■ Passage given ■

▼

A. Where
Merced County is lead agency for a project as specified by the California
Environmental Quality Act (CEQA), the Planning Director, or his or
her appointee, shall prepare all environmental documents and recommendations
related thereto. This responsibility includes, but is not limited
to, the preparation of initial studies, notices of exemption, negative
declarations, mitigated negative declarations and Environmental Impact
Reports (EIR) according to CEQA laws and guidelines.
Where the County of Merced is a responsible agency as specified
by CEQA, the Planning Director or his or her appointee shall coordinate
the evaluation of and responses to all environmental documents for
such projects.
When CEQA review is required for projects not typically processed
by the Planning Department, i.e., Block Grants/or otherwise, the department
responsible for such projects shall coordinate the environmental review
of the project with the Planning Director or his or her appointee.
The Merced County Planning Director shall request technical
assistance from other County departments, public agencies and individuals
as is appropriate for the review, response and preparation of all
environmental documents. When technical assistance or information
is requested of other County departments, said department shall respond
within a reasonable period of time, typically, 10 days.

▲

■ Your tasks ■
1. According to the environmental review passage, within what period must other County departments typically respond when asked for technical assistance?
2. Extract the part of the environmental review passage that begins at the words "When CEQA review" and stops after "or her appointee.".

■ Entries pointing to words and elements ■
▼

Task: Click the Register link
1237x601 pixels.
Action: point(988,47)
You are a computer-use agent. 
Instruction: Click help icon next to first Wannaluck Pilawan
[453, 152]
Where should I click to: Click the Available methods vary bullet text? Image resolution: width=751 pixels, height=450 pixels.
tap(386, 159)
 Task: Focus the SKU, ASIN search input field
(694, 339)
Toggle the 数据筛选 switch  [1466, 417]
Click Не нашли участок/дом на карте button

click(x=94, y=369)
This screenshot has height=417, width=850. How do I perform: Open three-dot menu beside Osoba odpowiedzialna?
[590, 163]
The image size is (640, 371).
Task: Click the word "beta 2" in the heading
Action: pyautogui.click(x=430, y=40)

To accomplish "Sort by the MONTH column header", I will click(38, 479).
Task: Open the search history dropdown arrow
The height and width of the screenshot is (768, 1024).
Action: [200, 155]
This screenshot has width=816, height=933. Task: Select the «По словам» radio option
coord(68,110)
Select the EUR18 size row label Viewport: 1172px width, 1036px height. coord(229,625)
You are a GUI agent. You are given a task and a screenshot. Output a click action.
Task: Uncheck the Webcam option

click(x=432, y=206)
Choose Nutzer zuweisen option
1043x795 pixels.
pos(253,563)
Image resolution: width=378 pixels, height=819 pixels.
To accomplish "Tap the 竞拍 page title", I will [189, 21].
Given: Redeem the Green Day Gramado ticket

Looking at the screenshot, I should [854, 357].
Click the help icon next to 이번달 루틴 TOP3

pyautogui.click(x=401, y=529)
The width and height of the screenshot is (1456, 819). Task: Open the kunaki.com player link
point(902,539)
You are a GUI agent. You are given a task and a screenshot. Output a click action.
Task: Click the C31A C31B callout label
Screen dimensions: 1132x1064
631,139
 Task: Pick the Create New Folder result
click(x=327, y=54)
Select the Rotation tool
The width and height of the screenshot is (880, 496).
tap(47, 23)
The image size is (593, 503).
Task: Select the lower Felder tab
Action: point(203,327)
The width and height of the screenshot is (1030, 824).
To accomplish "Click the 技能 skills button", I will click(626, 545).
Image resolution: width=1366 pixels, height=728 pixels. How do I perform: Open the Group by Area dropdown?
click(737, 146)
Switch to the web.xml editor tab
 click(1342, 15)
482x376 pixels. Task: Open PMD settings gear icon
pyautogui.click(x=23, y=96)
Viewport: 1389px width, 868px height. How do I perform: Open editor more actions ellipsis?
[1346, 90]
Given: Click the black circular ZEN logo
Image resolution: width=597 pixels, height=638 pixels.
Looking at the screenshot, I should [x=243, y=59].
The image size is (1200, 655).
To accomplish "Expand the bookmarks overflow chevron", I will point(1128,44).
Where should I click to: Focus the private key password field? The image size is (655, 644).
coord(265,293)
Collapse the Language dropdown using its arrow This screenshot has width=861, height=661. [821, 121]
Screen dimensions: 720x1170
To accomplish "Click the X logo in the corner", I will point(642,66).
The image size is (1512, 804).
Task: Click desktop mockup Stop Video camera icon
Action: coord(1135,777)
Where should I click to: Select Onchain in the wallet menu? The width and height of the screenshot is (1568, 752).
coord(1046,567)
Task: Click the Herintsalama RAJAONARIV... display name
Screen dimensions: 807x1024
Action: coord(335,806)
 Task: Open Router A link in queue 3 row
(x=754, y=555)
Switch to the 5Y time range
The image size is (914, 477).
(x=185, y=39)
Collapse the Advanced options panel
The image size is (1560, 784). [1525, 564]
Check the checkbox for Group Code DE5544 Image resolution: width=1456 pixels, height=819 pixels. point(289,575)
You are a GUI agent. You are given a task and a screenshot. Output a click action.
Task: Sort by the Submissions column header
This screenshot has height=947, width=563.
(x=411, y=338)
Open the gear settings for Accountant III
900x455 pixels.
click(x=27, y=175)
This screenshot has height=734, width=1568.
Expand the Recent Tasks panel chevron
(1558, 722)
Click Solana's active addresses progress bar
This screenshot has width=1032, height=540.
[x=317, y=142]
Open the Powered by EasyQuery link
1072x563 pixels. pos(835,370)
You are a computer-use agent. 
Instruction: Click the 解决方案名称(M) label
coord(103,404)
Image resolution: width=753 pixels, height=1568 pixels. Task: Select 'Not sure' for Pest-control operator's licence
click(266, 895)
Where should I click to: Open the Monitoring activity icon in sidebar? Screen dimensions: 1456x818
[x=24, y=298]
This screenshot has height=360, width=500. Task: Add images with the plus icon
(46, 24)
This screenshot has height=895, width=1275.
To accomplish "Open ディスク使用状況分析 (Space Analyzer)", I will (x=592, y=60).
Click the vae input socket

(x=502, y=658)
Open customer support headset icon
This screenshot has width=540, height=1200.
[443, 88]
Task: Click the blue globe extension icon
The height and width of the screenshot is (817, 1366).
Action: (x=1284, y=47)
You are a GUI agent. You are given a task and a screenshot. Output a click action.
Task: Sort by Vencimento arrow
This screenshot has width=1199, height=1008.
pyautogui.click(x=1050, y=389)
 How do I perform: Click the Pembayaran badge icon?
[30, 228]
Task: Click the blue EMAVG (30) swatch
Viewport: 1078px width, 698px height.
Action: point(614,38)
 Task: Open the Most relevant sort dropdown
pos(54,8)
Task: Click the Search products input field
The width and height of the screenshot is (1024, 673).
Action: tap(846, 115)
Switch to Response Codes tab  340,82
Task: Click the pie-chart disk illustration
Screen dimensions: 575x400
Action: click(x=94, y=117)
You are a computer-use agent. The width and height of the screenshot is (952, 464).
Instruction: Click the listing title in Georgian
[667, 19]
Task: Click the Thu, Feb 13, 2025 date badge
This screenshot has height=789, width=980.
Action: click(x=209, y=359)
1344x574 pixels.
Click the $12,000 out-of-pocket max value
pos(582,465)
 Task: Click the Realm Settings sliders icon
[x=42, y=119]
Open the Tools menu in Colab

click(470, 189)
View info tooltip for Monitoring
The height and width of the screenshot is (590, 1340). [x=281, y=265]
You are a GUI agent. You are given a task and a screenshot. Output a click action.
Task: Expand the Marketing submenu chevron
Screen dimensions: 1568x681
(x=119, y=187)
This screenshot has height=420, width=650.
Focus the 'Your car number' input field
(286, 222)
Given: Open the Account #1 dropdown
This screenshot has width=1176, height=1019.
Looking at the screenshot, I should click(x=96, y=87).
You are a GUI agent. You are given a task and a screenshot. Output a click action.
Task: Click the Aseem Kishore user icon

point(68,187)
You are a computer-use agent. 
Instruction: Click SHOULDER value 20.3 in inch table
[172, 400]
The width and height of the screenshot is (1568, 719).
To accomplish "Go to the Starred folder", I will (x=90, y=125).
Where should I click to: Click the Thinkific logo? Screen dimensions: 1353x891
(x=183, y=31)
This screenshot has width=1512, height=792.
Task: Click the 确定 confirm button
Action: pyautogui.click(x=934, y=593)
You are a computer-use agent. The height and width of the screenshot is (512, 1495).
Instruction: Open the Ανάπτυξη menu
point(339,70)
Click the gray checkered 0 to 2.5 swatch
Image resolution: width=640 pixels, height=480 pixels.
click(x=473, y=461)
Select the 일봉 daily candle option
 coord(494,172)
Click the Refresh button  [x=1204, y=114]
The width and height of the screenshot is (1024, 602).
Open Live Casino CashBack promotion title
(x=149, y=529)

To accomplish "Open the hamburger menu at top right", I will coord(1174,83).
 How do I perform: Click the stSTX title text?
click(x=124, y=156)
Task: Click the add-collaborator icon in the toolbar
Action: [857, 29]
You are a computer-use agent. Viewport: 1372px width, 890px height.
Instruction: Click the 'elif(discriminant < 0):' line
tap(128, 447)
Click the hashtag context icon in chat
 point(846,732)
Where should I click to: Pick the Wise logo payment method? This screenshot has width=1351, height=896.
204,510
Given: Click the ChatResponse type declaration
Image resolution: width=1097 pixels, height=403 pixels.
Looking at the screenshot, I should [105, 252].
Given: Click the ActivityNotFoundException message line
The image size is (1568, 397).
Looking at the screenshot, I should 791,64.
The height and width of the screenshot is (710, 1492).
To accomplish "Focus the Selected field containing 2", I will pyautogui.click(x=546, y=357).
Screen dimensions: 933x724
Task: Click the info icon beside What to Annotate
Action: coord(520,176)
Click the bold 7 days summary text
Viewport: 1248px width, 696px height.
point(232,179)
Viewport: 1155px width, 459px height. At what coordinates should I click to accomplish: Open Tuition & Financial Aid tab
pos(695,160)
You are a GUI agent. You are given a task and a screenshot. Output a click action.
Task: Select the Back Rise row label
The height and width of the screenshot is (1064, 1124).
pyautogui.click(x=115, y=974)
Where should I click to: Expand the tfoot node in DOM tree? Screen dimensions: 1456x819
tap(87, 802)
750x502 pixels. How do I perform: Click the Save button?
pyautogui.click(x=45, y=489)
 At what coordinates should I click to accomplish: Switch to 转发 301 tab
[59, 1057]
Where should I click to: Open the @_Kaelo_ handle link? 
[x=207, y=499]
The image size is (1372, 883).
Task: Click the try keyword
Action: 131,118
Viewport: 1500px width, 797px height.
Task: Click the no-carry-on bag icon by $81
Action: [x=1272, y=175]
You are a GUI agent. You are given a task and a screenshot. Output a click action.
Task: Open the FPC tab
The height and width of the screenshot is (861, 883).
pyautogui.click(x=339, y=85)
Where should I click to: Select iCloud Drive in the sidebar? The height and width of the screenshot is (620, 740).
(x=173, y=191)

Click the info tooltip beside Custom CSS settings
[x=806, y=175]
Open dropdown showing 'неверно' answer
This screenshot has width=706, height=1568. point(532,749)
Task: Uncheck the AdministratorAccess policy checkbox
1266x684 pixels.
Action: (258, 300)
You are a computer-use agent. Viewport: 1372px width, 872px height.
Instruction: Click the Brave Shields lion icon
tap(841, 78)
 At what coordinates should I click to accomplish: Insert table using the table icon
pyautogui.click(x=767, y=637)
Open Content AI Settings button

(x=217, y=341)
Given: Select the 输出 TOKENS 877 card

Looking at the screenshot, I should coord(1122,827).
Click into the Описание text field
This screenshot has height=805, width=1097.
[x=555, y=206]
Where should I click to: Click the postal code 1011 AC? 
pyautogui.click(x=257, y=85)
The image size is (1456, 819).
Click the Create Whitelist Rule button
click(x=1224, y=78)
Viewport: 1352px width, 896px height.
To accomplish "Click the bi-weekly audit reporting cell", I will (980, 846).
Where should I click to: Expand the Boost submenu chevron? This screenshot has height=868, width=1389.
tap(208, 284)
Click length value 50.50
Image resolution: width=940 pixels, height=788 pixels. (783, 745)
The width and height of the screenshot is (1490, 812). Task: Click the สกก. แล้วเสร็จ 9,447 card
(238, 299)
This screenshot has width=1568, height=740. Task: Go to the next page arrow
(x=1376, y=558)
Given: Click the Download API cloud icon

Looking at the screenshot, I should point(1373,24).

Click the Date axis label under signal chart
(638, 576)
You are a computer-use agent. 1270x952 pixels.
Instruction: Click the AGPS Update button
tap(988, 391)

▲

■ Task responses ■
1. Typically within 10 days.

2.
When CEQA review is required for projects not typically processed
by the Planning Department, i.e., Block Grants/or otherwise, the department
responsible for such projects shall coordinate the environmental review
of the project with the Planning Director or his or her appointee.